Spondylolisthesis is a condition wherein one spinal bone in the lower back slips forward on top of the lower one. Usually, it is L4 over L5 or L5 over S1.

These patients can develop back pain or develop pain in the legs as a result of pinching of nerves in the back consequent to the shifting of bones.

If symptoms are mild to moderate, then Physiotherapy and exercises can help control the symptoms. But, if symptoms are severe or if the patient starts developing paralysis then a Lumbar Fusion operation using the Transforaminal Lumbar Interbody Fusion (TLIF) approach will relieve the patient.

 What to expect from a Lumbar Fusion operation?

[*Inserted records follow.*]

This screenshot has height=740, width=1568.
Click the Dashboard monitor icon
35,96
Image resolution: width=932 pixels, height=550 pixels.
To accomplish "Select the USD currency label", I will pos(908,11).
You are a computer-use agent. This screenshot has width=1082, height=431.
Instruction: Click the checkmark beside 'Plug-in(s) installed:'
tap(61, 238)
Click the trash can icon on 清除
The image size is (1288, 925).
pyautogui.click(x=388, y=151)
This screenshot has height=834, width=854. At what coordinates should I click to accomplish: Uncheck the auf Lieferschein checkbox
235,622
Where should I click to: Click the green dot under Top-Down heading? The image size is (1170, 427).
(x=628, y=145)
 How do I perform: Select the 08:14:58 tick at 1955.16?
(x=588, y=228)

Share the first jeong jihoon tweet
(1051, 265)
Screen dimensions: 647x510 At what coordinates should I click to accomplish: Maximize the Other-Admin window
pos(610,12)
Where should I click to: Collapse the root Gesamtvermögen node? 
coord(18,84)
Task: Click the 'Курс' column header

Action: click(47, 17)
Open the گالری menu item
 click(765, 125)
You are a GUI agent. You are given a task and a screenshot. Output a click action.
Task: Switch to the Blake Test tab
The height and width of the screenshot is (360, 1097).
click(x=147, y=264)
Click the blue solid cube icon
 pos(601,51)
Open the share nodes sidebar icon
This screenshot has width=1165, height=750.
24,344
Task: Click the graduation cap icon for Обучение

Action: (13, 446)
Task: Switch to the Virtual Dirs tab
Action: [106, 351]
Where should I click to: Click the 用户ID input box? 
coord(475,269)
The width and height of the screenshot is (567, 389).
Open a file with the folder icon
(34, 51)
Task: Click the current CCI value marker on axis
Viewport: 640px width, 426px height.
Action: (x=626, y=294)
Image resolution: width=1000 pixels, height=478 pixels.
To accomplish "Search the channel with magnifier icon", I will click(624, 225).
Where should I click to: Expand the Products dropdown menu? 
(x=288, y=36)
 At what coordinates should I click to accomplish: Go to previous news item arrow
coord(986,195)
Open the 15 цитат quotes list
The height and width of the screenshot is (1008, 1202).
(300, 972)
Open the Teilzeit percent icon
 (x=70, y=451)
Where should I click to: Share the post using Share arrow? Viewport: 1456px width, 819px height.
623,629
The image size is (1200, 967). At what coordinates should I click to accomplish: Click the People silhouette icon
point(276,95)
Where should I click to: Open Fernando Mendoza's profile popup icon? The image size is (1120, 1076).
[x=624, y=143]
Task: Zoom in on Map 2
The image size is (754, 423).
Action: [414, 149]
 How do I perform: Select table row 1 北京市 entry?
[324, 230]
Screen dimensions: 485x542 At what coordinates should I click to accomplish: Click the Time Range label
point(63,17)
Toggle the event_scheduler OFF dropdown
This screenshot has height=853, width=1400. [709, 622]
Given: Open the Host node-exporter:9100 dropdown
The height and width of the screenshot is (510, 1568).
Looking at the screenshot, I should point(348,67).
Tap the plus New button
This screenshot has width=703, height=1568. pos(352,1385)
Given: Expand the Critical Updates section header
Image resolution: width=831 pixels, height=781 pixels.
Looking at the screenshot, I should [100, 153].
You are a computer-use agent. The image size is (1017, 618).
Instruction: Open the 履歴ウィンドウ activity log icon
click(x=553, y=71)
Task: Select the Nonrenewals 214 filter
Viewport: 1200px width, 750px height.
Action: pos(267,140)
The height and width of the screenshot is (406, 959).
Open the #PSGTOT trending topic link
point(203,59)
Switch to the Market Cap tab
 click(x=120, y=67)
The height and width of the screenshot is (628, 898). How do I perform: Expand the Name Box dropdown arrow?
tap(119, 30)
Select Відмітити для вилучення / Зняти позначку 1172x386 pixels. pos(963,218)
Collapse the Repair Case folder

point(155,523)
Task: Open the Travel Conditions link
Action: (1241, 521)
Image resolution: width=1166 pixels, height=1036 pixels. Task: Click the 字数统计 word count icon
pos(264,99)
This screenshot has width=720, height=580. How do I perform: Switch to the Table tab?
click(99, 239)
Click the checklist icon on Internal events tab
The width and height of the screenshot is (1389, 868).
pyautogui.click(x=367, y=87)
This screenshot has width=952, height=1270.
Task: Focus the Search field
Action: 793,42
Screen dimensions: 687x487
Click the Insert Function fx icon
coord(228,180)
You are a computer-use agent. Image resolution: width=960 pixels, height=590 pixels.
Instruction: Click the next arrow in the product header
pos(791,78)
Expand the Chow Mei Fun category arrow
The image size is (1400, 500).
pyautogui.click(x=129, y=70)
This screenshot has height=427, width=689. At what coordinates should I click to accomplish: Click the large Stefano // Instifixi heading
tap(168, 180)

 This operation is done from the back. In this operation, titanium screws are inserted in 2 spinal bones and the disc between them is taken out in entirety while protecting the spinal nerves. Then, a plastic cage filled with bone graft is packed in the place of the disc so that over a period of time, bone grows between the two bones and they become fused (joined) to each other. This eliminates any further risk of slipping and relieves the patient’s pain.

The incision size is about 4-6 cm. The typical hospital stay for Lumbar Fusion is 5-6 days. You can expect to walk the next day after surgery. You will be pretty much independent by the time of discharge. You can expect to join back work at 4-6 weeks. TLIF can be done by Minimally Invasive Spine Surgery[MISS-TLIF], using small cuts with no external stitches, thereby reducing the hospital stay and blood loss. The success rate for a Lumbar Fusion is 90-95 percent with a small complication rate of 2-4 percent.